On Penn State’s campus,
freshmen simply don’t have single rooms and while there is no official ban on
sexual activity when a roommate is present, the campus requires students to
have the permission of their roommate when they want to bring a guest over.
Cook said the tactic of having sex when the roommate is present can push
student services staff into separating roommates-and so, in effect, offering private
space as a reward.

He noted that some
schools view this issue as sexual harassment; that is, it creates a persistent
and hostile environment for the roommate. Students have threatened to bring
lawsuits about this, Cook said, when a school seems to be "failing to address
the issue." Legally, then, these schools feel compelled to respond in a prompt
and decisive way.

Often, the first time
Cook would hear about conflict between roommates was when a parent called him.

"When a parent is calling
and the student isn’t, that’s the wrong person," Cook said. "It seems like
there’s more and more of a customer service mentality (when it comes to the
college experience); parents want their kids to go to school and not be
bothered by anyone. But a good education is not just about grades."

An emphasis on learning
positive communication is also important to Erin Elias, who was a resident
advisor at Syracuse University and has since worked as a sexual health educator
in Massachusetts. In her first years as a college student living on campus, she
said that she and her roommates were respectful about guests and privacy … but
as an RA, she became more aware of the challenges other roommates face.

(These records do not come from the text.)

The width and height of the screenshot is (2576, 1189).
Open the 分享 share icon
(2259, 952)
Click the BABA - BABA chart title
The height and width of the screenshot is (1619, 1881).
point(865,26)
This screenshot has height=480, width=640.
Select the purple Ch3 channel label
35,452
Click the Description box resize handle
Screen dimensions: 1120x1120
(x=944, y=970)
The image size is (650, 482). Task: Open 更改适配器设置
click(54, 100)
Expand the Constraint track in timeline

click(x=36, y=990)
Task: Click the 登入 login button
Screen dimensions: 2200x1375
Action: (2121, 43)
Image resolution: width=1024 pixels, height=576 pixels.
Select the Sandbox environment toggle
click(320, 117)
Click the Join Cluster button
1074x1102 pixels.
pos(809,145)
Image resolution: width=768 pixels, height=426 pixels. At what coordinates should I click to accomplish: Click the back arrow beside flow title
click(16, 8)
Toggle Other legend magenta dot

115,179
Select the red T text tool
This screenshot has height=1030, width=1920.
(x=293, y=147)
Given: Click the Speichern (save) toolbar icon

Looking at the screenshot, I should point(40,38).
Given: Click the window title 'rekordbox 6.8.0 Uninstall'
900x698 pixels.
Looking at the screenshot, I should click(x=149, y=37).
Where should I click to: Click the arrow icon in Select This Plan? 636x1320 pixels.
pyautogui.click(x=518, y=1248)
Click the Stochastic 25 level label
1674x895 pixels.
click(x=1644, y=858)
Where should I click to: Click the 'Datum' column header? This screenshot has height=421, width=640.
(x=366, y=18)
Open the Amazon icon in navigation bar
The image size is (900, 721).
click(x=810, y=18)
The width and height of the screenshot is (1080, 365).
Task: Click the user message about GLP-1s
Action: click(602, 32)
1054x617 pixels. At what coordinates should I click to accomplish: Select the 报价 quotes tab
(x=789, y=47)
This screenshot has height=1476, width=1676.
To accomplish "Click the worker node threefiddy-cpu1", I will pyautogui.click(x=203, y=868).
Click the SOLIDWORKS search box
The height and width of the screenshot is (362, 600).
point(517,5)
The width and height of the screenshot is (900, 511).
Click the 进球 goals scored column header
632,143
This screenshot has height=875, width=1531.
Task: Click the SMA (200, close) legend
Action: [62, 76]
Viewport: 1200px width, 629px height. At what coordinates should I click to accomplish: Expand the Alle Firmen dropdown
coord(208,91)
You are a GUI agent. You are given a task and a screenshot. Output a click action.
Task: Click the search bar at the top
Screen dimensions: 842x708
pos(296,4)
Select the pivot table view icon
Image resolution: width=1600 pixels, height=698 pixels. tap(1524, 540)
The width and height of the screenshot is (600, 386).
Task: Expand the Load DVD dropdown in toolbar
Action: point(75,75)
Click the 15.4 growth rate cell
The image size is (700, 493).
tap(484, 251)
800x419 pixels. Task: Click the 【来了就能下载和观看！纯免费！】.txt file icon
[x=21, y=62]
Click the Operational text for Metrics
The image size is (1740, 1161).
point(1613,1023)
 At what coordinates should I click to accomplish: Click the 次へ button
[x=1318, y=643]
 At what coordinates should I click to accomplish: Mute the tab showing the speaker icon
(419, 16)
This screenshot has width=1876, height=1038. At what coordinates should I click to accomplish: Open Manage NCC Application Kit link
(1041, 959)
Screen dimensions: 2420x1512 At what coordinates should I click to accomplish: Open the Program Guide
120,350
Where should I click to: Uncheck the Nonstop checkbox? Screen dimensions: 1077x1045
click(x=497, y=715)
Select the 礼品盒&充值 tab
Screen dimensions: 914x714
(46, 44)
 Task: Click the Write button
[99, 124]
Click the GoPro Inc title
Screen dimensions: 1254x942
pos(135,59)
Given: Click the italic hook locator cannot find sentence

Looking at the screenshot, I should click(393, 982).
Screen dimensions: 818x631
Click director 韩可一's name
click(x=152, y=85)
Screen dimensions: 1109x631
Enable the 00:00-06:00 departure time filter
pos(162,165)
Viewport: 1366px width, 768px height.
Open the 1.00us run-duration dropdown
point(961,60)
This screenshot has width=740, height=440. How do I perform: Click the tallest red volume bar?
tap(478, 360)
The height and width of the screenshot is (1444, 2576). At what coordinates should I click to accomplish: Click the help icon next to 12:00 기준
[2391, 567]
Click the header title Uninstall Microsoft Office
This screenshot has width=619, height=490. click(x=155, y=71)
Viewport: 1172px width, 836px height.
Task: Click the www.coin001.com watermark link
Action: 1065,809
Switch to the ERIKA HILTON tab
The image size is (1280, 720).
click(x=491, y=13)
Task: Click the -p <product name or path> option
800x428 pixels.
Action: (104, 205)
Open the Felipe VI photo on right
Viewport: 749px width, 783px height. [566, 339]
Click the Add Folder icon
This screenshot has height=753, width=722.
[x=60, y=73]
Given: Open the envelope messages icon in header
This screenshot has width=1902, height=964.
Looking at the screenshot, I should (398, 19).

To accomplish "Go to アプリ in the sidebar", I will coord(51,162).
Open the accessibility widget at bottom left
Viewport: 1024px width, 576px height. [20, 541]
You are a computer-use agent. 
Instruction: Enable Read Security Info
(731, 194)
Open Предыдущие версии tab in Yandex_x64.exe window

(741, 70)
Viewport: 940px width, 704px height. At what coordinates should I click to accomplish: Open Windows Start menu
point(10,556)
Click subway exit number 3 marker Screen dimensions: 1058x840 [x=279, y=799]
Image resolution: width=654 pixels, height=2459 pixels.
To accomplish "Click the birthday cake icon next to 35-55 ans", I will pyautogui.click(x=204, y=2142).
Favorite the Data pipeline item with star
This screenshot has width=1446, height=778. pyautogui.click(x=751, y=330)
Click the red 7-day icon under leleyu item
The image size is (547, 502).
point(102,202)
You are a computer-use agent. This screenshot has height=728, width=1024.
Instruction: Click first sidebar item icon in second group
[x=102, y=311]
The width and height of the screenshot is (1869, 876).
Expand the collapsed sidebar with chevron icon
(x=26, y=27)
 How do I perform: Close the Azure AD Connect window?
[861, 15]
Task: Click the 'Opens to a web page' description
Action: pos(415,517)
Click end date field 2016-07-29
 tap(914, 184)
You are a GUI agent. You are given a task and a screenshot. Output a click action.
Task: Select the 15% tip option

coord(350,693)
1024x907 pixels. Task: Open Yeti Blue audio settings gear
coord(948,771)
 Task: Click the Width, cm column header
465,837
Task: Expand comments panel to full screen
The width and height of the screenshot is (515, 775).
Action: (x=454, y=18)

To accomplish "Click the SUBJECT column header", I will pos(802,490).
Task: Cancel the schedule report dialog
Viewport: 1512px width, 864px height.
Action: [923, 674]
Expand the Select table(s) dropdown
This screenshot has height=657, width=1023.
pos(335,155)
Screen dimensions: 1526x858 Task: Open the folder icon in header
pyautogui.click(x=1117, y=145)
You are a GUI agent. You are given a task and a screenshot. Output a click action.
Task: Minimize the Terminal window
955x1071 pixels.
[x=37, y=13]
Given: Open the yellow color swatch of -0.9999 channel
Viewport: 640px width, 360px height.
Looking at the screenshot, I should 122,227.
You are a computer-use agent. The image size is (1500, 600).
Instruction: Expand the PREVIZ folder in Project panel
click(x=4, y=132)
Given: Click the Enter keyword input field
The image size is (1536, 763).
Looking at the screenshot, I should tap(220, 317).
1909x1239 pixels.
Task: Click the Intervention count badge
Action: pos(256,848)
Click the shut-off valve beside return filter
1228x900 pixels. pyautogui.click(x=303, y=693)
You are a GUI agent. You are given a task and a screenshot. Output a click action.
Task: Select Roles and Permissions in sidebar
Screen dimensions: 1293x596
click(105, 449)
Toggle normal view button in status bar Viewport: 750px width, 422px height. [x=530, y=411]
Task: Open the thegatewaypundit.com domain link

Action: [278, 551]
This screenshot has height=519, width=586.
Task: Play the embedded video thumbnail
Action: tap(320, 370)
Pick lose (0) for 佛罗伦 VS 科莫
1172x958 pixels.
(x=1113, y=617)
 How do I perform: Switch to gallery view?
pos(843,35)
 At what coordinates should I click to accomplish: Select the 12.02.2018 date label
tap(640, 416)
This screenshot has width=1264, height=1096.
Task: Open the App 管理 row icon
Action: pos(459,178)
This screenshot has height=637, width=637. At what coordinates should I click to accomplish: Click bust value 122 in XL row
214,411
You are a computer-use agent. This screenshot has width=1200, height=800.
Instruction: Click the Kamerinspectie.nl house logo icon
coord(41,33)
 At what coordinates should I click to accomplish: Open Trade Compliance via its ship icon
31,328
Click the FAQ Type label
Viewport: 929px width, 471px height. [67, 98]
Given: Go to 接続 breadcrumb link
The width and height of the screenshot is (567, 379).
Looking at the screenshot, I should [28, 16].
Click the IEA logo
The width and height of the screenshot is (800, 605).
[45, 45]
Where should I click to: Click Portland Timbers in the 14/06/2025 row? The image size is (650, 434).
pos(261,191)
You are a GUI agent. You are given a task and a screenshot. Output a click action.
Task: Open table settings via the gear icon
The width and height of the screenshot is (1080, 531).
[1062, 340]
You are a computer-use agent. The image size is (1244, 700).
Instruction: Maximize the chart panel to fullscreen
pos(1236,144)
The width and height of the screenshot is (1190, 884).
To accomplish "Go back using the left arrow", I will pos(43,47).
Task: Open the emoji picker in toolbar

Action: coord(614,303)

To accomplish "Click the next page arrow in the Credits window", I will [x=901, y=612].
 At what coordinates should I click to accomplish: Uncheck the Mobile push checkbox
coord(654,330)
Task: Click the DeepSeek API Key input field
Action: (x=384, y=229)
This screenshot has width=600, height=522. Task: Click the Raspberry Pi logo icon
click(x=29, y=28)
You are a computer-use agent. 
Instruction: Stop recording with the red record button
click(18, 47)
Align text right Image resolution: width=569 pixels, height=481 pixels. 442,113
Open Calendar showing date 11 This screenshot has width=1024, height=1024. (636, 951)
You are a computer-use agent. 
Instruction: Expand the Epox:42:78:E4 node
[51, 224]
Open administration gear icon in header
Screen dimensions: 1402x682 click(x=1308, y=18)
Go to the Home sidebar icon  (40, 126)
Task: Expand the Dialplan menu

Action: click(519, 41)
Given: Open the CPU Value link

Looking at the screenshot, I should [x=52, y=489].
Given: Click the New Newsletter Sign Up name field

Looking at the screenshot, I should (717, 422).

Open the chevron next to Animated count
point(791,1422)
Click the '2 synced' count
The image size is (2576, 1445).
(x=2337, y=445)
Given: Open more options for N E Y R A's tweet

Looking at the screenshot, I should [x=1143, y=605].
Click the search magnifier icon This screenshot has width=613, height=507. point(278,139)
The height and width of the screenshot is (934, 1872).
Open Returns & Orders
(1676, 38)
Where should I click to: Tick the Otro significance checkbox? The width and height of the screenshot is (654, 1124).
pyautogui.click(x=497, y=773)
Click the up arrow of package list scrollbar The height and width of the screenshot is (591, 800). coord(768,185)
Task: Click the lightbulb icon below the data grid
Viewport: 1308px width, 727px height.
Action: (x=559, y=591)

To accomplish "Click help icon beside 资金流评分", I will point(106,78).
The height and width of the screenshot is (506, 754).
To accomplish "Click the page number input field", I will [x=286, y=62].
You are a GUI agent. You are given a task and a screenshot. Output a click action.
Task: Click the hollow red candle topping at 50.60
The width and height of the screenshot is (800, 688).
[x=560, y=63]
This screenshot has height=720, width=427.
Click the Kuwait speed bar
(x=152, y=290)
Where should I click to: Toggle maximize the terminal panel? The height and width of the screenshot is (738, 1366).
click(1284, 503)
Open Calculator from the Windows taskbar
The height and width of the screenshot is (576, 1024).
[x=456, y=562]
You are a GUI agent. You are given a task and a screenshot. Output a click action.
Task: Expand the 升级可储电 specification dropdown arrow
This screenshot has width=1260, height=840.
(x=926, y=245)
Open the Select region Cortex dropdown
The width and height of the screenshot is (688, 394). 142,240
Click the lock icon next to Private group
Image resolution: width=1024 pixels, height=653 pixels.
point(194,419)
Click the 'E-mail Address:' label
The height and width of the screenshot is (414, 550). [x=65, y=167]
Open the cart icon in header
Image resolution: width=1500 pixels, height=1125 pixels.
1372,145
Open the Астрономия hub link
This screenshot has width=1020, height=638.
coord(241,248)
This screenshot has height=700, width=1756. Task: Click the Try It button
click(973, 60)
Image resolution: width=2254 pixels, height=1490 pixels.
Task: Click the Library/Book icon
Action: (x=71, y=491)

"A few (students) would come to me, frustrated with a
roommate who monopolized the room," said Elias. "But this
‘monopolizing’ could be their roommate having sex in the dorm room, or
even just having a roommate who was up all night, talking on the phone. 

"This is why the root of
this ban should focus on roommate communication rather than just banning the
activities that cause problems between roommates," Elias said.

"Roommates should understand and discuss how their
sexual relationships with others affect their living situation with their
roommate; there should be more talking, more middle ground, and more mutual
understanding," Elias added.

For many students,
that’s easier said than done, perhaps. But many others — even most others-do
find a balance with their roommates.

Colleen is a sophomore at
the University of Wisconsin in Madison who asked that her real name not be
used. She said that she communicates about bringing guests over through texts
during a night out; living this year with her best friend, she feels that their
communication is open and understanding.

"To be honest, it’s
normal when roommates are "sexiled" and no one thinks anything weird
or abnormal about it," Colleen said.

She added that campus
environment that is supportive of healthy sexuality contributes to a positive
environment for students living in residence halls.

"At UW – Madison we have a
pretty active campus that’s open with sex and if you are going to do it, do it
safely," Colleen said. "We openly embrace our gay and lesbian community and
there are constant talks about how to make sex safe so I think there’s a pretty
positive atmosphere here about a healthy atmosphere in residence halls."